Mike Baker wrote:
Hi Ron,

Thanks for your excellent explanation. (PS: I attended one of your VSAM
courses in Wellington, New Zealand, back in the early 90s).

Just to elaborate on the "lots of redundant datasets" and HLQ's...  for
example, we have a HLQ called "BUS", and approx 9000 BUS.* datasets of
which about 95% of them have been migrated to tape. The remaining 5% which
are still being used are because people have been to lazy(?) to change a
few remaining jobs to use a different HLQ. We could safely change these 5%
remaining jobs, and then delete all BUS.* datasets.

However, seeing as this has not been done, would this have much of an
overhead performance impact on the Catalog / CAS??

Could you please elaborate on this finer detail?

Thanks very much.
...
That the datasets have migrated to tape doesn't mean they are either obsolete or "redundant", just that they haven't been accessed recently. This is still true even if all your "BUS.**" datasets are migrated to tape. They may still be needed for some types of recovery, as part of a historical archive, or possibly to satisfy legal requirements for retention of corporate data. Someone with knowledge of the application area will have to judge whether these considerations apply and what is eligible for permanent deletion and when.
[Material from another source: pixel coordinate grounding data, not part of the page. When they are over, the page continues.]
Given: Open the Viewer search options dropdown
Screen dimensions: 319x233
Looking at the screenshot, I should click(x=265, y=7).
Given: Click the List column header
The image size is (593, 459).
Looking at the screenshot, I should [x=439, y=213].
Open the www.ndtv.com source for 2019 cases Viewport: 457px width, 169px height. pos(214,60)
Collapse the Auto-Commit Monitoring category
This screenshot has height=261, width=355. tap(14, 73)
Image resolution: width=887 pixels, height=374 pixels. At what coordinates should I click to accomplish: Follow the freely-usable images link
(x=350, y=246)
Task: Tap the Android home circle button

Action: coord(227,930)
If you can get the application people to agree that datasets not accessed since date "x" may be deleted, then there is no reason those datasets couldn't be deleted today - no need to wait on the remaining datasets. ISMF can be used to generate a list of datasets with a last-referenced date prior to "x", and then that list could be massaged by various methods into a sequence of DELete commands for those datasets and executed. Better yet, if possible make all future datasets SMS-managed and assign an appropriate SMS management class so future deletions occur automatically after an agreed-upon interval of non reference. I would be primarily motivated by the general principal that leaving truly useless things around is bad idea, but cleaning things up might also save on some resources, such as the number of migration tapes in use.
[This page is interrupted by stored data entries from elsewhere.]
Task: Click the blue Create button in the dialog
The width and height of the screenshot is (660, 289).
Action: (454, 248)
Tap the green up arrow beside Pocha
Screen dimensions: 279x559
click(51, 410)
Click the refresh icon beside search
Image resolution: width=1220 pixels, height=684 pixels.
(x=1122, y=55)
Catalog overhead would not be that much of an issue, unless people frequently display and hunt through lists of all BUS.** datasets rather than specifying a specific-enough search argument to restrict consideration to the actual datasets of interest.
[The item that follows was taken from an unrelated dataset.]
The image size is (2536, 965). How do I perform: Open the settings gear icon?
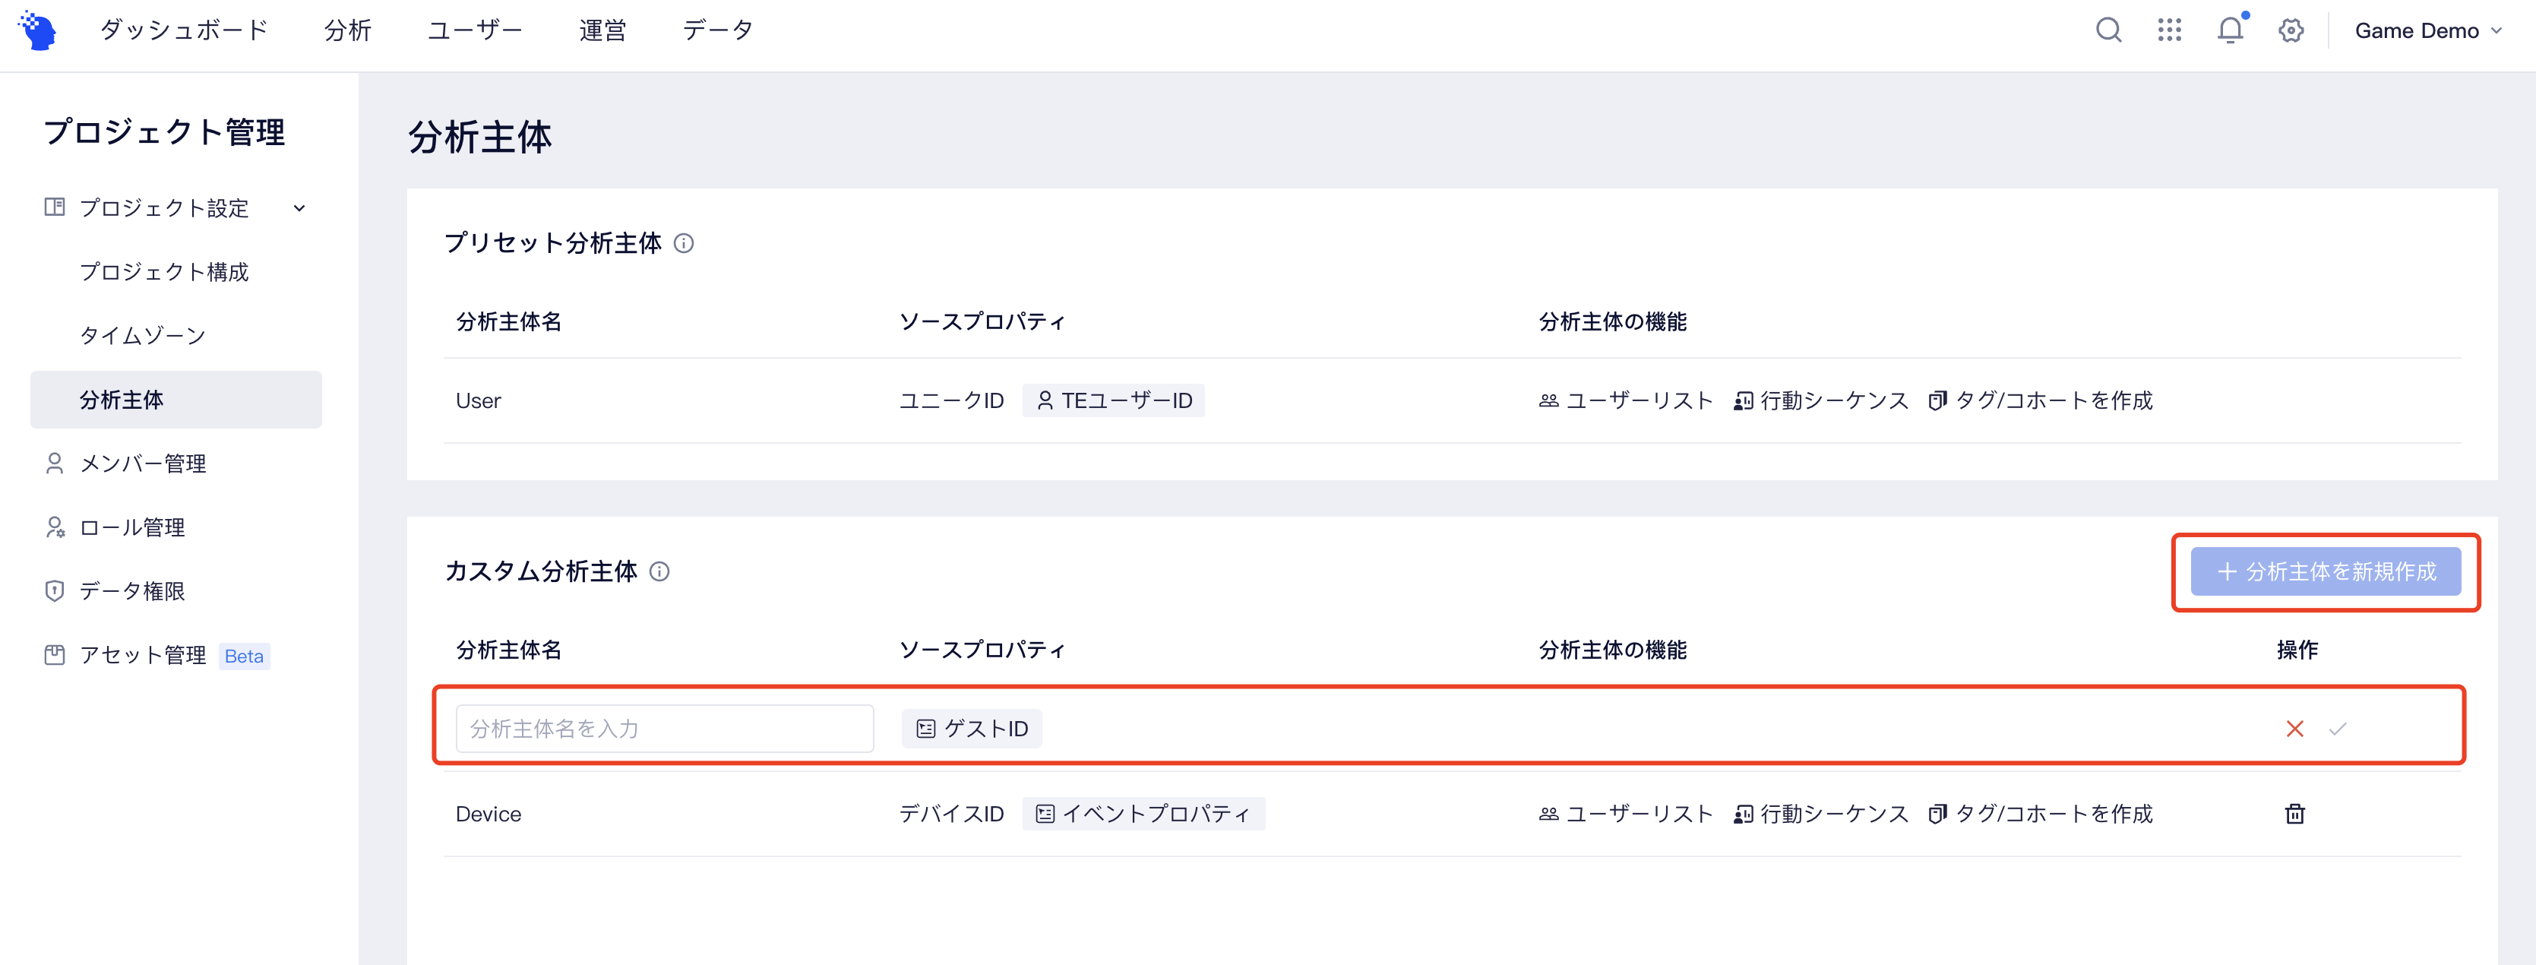(x=2291, y=31)
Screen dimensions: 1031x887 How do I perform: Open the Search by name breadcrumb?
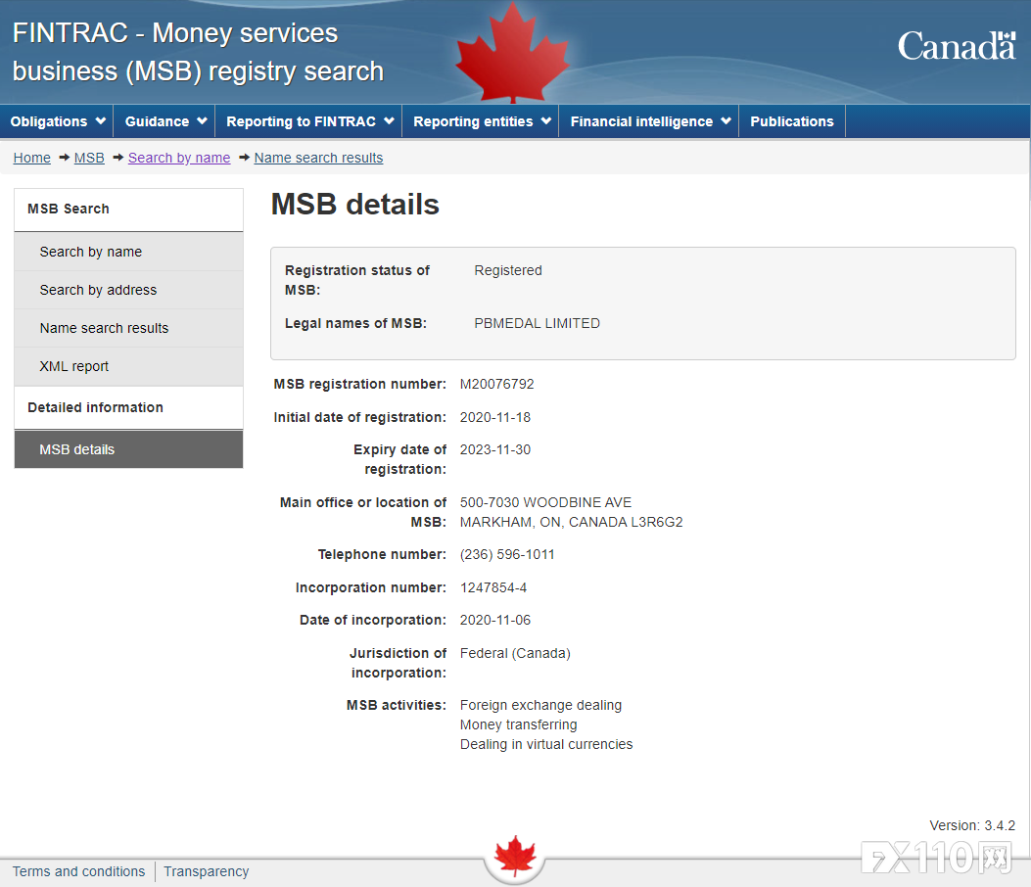(179, 158)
Another possible issue is that these migrated datasets may be mixed among datasets that do get scratched on your migration tapes. If that is the case, you could be wasting resources copying these migrated BUS datasets repeatedly as migration tapes are consolidated through recycle activity.

That having been said, I have seen cases where it was judged that the overhead costs of keeping possibly-useless migrated datasets around was less than the cost of diverting scarce resources to accurately determine whether the datasets were really needed.